TPMOs AND SHIPs: Senior Health Insurance Assistance Programs are advocacy organizations that help consumers with Medicare problems. CMS will require TPMOs to put more information in their ads, including information about how many of the plans in a given market they offer, and contact information for a state’s SHIP organization.

The proposal in the draft regulations revealed bad blood between some agents and some SHIPs: Some commenters opposed the SHIP listing requirement, arguing the SHIPs are not as well-trained as agents and give consumers bad information. But CMS ended up requiring TPMOs to give SHIP contact information anyway.

The Event and Lead Marketing Rules

CMS may be making the biggest marketing changes for agents and TPMOs that are using events and other types of lead-generation activities to find people who need Medicare plans.

CMS now requires plan marketers to separate Medicare education events and marketing events, but it now sets only loose rules about how separate marketing events must be from Medicare education events.

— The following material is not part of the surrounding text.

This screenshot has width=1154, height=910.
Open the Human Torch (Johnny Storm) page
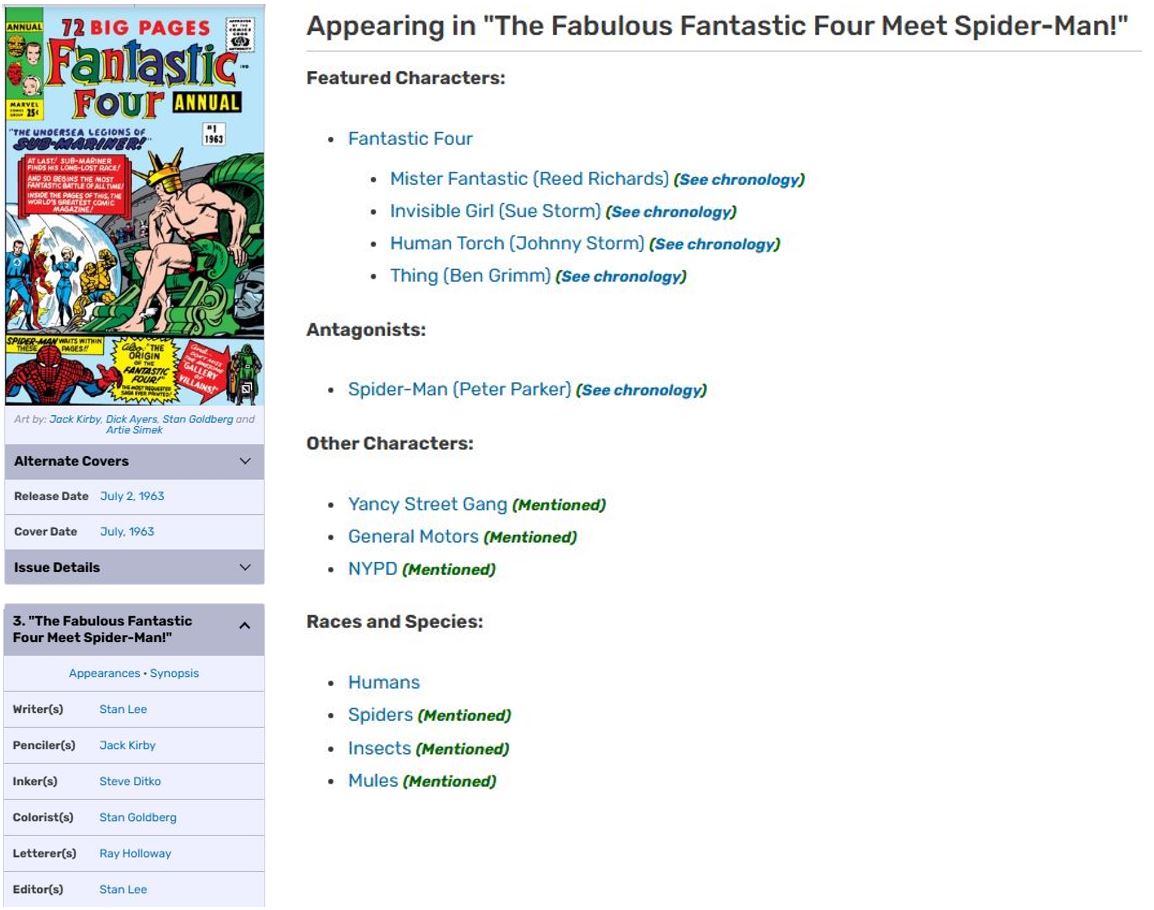[517, 243]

In the future, a Medicare plan marketing event will have to take place at least 12 hours after a Medicare education event occurring at the same location.

Marketers will not be able to distribute business reply cards or scope of appointment forms at educational events.

Organizations can distribute business reply cards at educational events, but they cannot make appointments or distribute scope-of-appointment forms at educational events.

Once a consumer signs a scope-of-appointment form for an agent, the consumer and agent must wait at least 48 hours to meet.

The 48-Hour Meeting Delay Exception

CMS noted that it has decided to create two exceptions to the requirement that consumers wait at least 48 hours after setting an appointment to meet with an agent.

One exception will let agents meet immediately with a consumer who is near the end of a Medicare enrollment period.

Another exception will let agents meet immediately with a consumer who walks into an agent’s office, a kiosk, a plan’s office or any other physical site. CMS created that exception to make life easier for consumers who might have transportation problems.